Leslie Dane walked away to a window and stood looking out with his back turned to his friend.
"I saw her look at you, Leslie," Carl went on, "and that minute she fell back and fainted. They said that she struck her head against the jardiniere, which caused her to faint. But I know better. She may have struck her head—I do not dispute that—but the primal cause of her swoon was the simple sight of you!"
"I do not know why you should think so, Carl," said his friend, without turning round. "It is not plausible that the mere sight of a stranger should have thus overcome her. Am I so hideous as that?"
"You were not a stranger," said Carl, overlooking the latter query, "for in that moment when she bowed to you it flashed over me like lightning who she was. I was mistaken when I thought I had met her before. She was utterly a stranger to me. But I had seen her peerless beauty portrayed in a score of pictures from the hand of a master artist. It is no wonder the resemblance haunted me so persistently."
There was silence for a minute. Leslie did not move or speak.

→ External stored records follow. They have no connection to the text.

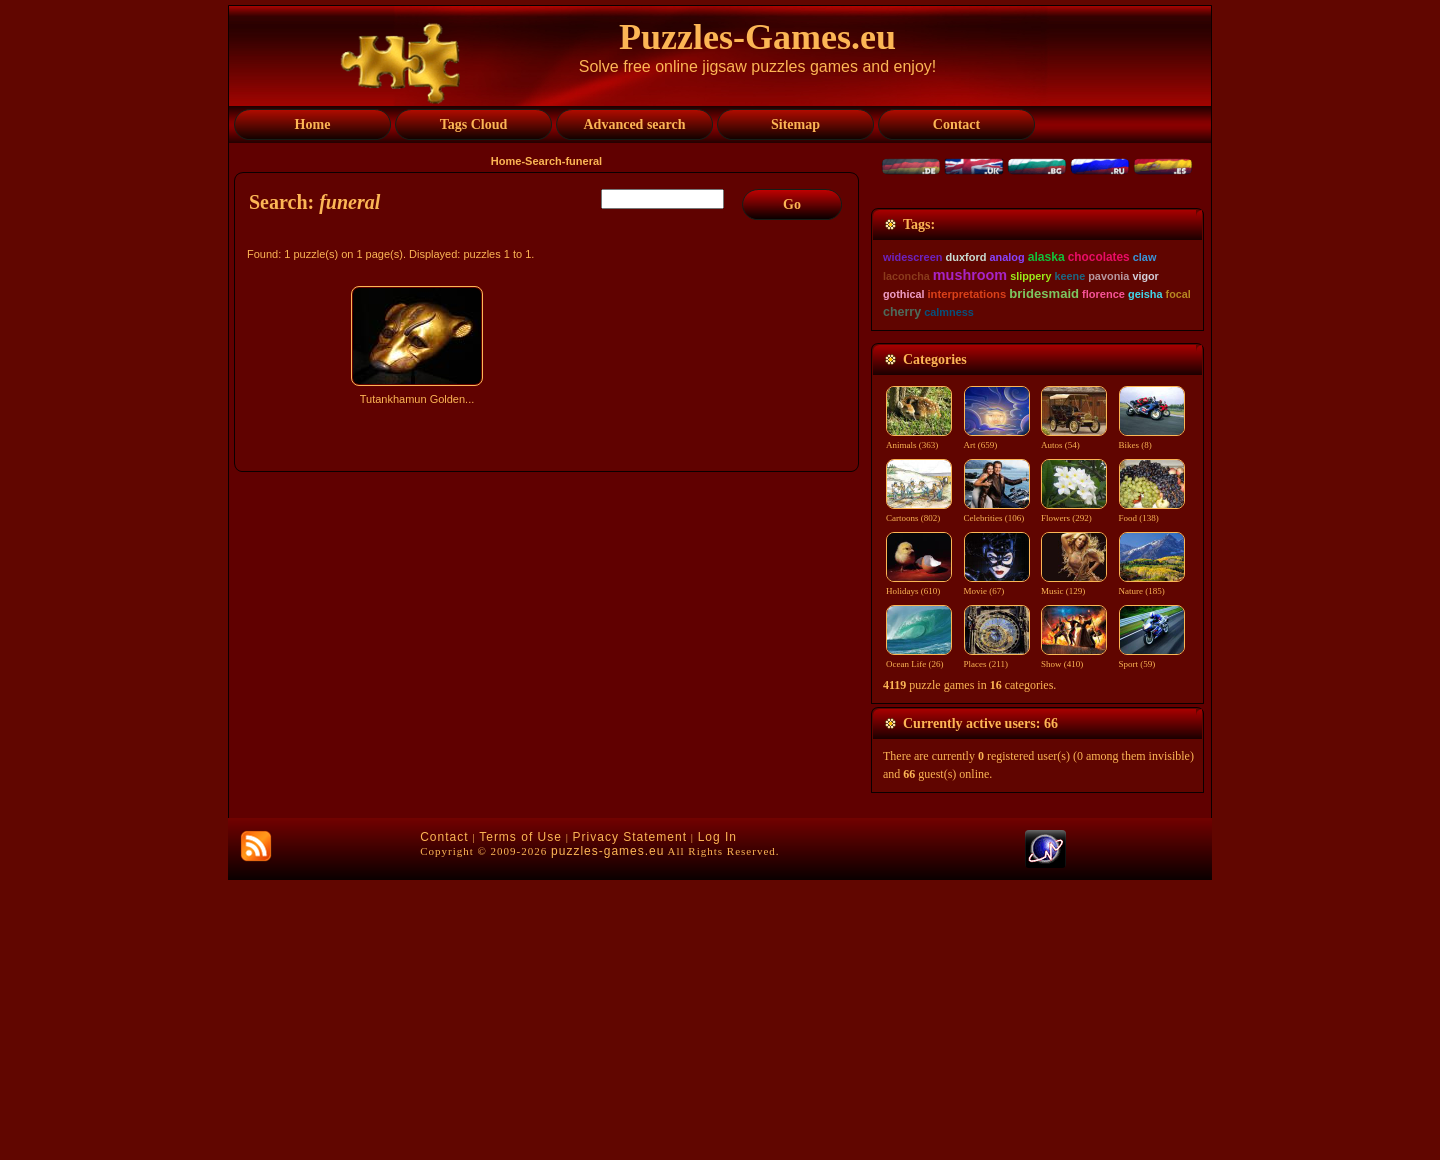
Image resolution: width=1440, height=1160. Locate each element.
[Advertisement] (549, 587)
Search (543, 161)
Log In (717, 1117)
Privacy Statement (630, 1117)
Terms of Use (520, 1117)
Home (506, 161)
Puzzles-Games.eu (757, 37)
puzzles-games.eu (607, 1131)
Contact (444, 1117)
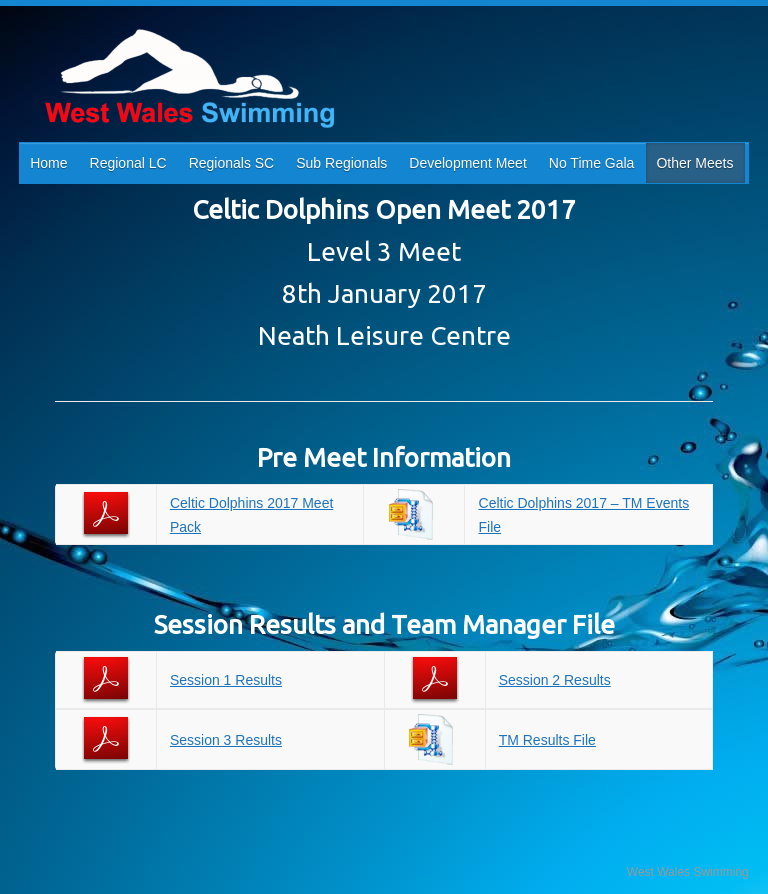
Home (48, 163)
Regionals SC (232, 163)
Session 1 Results (226, 680)
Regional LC (128, 163)
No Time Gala (592, 163)
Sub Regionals (341, 163)
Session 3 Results (226, 740)
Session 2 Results (555, 680)
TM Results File (547, 740)
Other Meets (694, 163)
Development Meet (468, 163)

"Leslie, you cannot deny it," Carl said, convincingly: "the beautiful Mrs. Carlyle is the original of the veiled portrait you used to keep in your studio, and which you allowed me to look at only on the occasion when you painted it out."
"I do not deny it," he said, in a voice of repressed pain. "What then, Carl?"
"This, mon ami—she was false to you! I do not know in what way, but possibly it was by selling herself for that old man's gold. You owe her no consideration. Why should you curtail your holiday and disappoint your friends and admirers merely because her guilty conscience feels a pang at meeting you? You two can keep apart. Paris is surely large enough for both to dwell in without jostling each other."
What Leslie Dane might have answered to this reasoning will never be a matter of history, for before he could open his lips to speak there was a thundering rap at the door.
In some suspense he advanced and threw it open.